Monday, October 28, 2013

Zeitgeist of the Future: MYKITA Eyewear

Unlikely Inspiration

Origami – we’ve heard of this as a source of inspiration for dress designs, but never for sunglasses.

But this is the key idea behind MYKITA, a Berlin-based eyewear company that breaks the mold in the eyewear market, literally and figuratively.  The company is the brainchild of four German friends, Moritz Krueger, Philipp Haffmans, Daniel Haffmans, and Harald Gottschling, who joined together to create a well-known product in innovative ways by finding new materials and technical solutions.

“We tried to create a concept, which works like the Japanese principle of Origami, so just with folding and bending you’re creating the concept for the eyewear and that was the starting point of our first collection,” says Phillip.

Constant Discovery

MYKITA was founded in 2003 and was named after the kindergarten in which their first office space was formed—the word ‘Kita’ is the abbreviation of the German word Kindergärten, and the MY- added to the beginning of the name makes it mean ‘my kindergarten.’

According to MYKITA’s mission statement, the company seeks to bring forth a new, modern product that is perceived as something completely different form the products that precede it—instead of replicating eyewear through tried-and-true methods, they seek to constantly experiment with new materials and construction methods.

MYKITA’s unique designs first caught my eye when I stumbled upon a cobalt blue pair in a small boutique while walking the streets of Paris.  The frames felt light as a feather and as if they were all part of one seamless piece. In fact, as I picked up the lenses in awe, I worried how breakable the lenses would be given how delicate they felt in my hand.

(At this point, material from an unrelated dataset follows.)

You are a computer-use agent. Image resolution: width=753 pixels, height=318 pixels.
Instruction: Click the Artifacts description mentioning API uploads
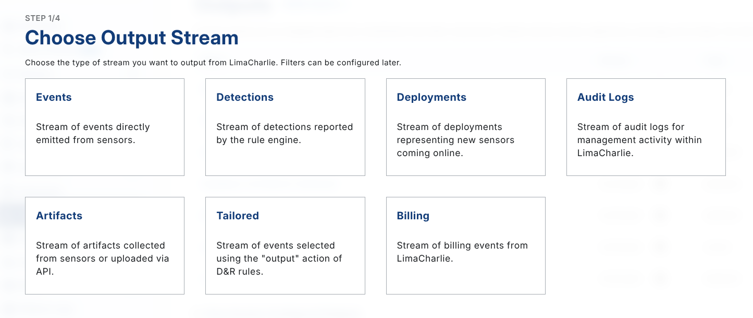tap(102, 258)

A pair of MYKITA sunglasses similar to the ones I saw in Paris. Pick up a pair of these and you'll be surprised to see they weigh next to nothing!


As it turns out, MYKITA’s frames are made of titanium and feature a hingeless design that trumps the need for screws and welded joints, making them virtually unbreakable. The leader of this innovative approach was likely to Philipp Haffmans, who began his career by studying industrial design in 1992.

He explains, “during my studies we started to deal with optical, and experimenting with frames, and this is how the flattening concept arrived.” By doing so, he claims, “we are bringing to eyewear … a perception of modern product, not a replica of something that has already existed.”

Printable Eyewear

So, if the founders of MYKITA never want to replicate the old, what’s next for the company? Well, MYKITA recently released its newest line, MYKITA MYLON, which is a line of eyewear designed specifically to converge athletics and fashion in a revolutionary way.

The material of the glasses claims to boast “individual adjustability, low weight and extreme durability” with its unique production through Selective Laser Sintering. The method involves layering a superfine powder and transforming it into a three-dimensional object through carbon dioxide laser sintering. So, in short, these sunglasses are made of powder! [see video below for more].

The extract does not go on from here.